私にとって、ActiveRecordの主な利点はコードの可読性であり、その魔法のような部分は実際には隠された複雑さです(例えば、犬に吠えさせるためにdog.bark!と書く代わりに、DogBarker.new(AnimalFactory.create(:dog, DogAttributeValidator.validate(dog_attributes)).callのように書かないということです)。外部サービスを呼び出す場合でも、実装の詳細は隠されています)。

しかし、この利点には代償があります。この代償を払う覚悟がない人は、別のアーキテクチャを選択することができます。しかし、他の全員に自分の決定を強制することなく、その決定を自分で確認すべきです。

ジュニアが自分のアーキテクチャの選択をし、賛否を天秤にかけて判断できるようにしましょう。

結論

すべてのアーキテクチャ選択には欠点があります。
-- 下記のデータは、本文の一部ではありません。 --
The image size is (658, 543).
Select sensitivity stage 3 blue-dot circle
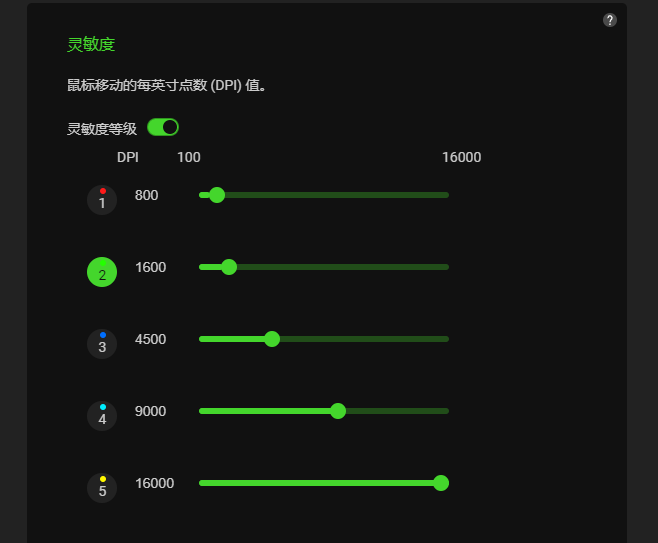(102, 344)
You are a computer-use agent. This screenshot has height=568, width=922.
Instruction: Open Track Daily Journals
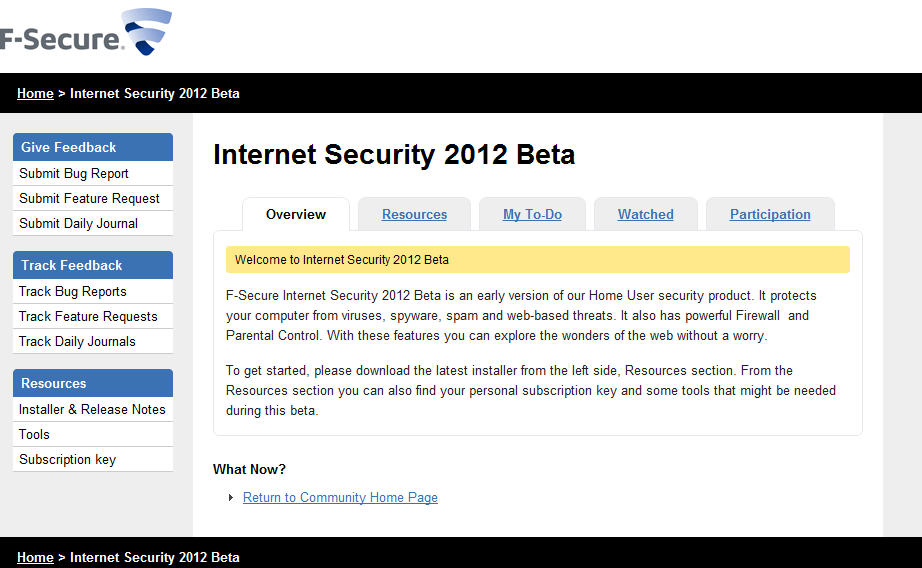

ActiveRecordにも欠点はありますが、コールバックは強力なツールであり、ジュニア開発者がそれを使用するのを躊躇させるのではなく、どのように機能し、正しく使う方法を理解し、使いこなせるように促すことは重要だと思います。

議論の中で、論拠を使い、事実に基づき、実用的で、開かれた態度を保ち、礼儀正しく接しましょう。そして、私がここでやったようなストローマン論法を使わないようにしましょう…

  1. dry-transactionツールは、ビジネスステップを異なるオブジェクトにカプセル化するアプローチで、責任を分離することによりコードの構造を改善します。ただし、一貫性のために、アプローチに合わせてアプリケーション全体のコードを変換する必要があり、開発チームのトレーニングも必要となります。